Otherness, David Brin
Bantam Spectra, 1994, 357 pages, C$7.99 mmpb, ISBN 0-553-29528-4
David Brin is one of my favourite writers, ever. His fiction is full of technological optimism, cautious but determined environmentalist, good old Campellian human chauvinism and rockin’ action. More than anything else, Brin reminds me of early Niven stories, where the galactic void was the limit, characters dared to go beyond it and ideas flowed freely. He may not write the most polished prose ever, but Brin never loses sight of the reason readers buy his books: To be entertained. For that reason alone, a single of Brin’s short stories is worth more to me than truckloads of stuffy self-conscious literary dreck. (Okay, so I’m hyperbolating again. Shoot me.)
The River of Time, his first short story collection, was probably the best single-author short story collection I’ve ever read, the only other contender being Greg Egan’s Axiomatic. So, it’s really unexcusable that I waited so much time to read Otherness, more than three years after it came out on the market.
The bad news is that it’s less overwhelmingly impressive as The River of Time. The good news is that it’s still a Brin anthology; fun and fascination available for all.
This isn’t your usual “bag’o’stories” collection: The book is divided in five thematic sections, from “Transitions” to “Otherness”. Included in the mix are story notes (unusually placed in the middle of the section) and short essays mostly concerned about the theme of “Otherness”.
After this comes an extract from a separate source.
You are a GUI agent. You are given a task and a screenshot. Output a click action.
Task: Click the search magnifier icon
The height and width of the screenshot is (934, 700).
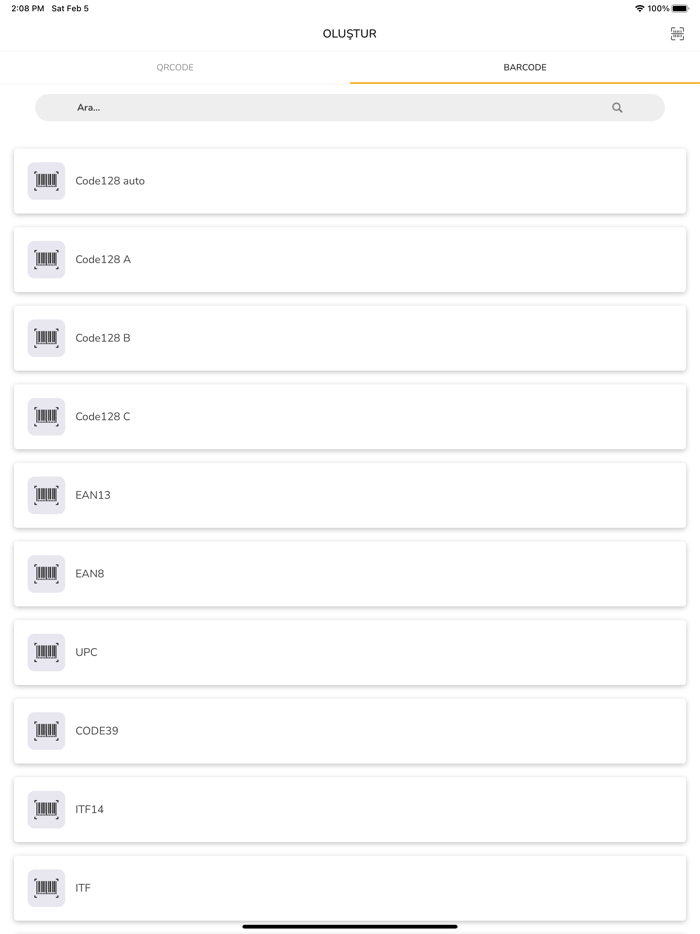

What is that Otherness thing Brin seems to be so enthusiastic about? Well, it’s a bit like this: Only in the Western world today, do we have an obsession at proving that we are wrong: Youth questions authority, historian question traditional interpretation of history, children are expected to be better (ie: not do what their parents did wrong), people often using the expression “But I might be wrong”, outright glorification of other cultures, etc… This is socially unprecedented, and a good thing, says Brin in a much better way than I can. The essay in which this principle is first explained is hilarious and profoundly fascinating. Recommended reading.
The rest of the book is mostly entertaining. The only dull section is “Cosmos”, where literary tricks take the initiative, and the story suffers. “What continues, what fails…” has a fantastic premise but an overlong execution that still didn’t grab me, even the second time around.
A seemingly disproportionate amount of stories deal with motherhood (At least four of them), an unusual theme for a male author. A typically Campbellian “human-uber-alles” story, “The Warm Space” is also the weakest of the volume. I particularly enjoyed “Those Eyes” (a story) and “What to say to an UFO” (an essay) for the coldly rationalistic perspective of the UFO hysteria. “Detritus Affected” was very interesting up to the ending, which is absent.
Overall, a pleasant but not really spectacular anthology. The cover illustration by Donato is lovely, and the whole anthology can be read in a short amount of time. Not to be missed by any Brin fan.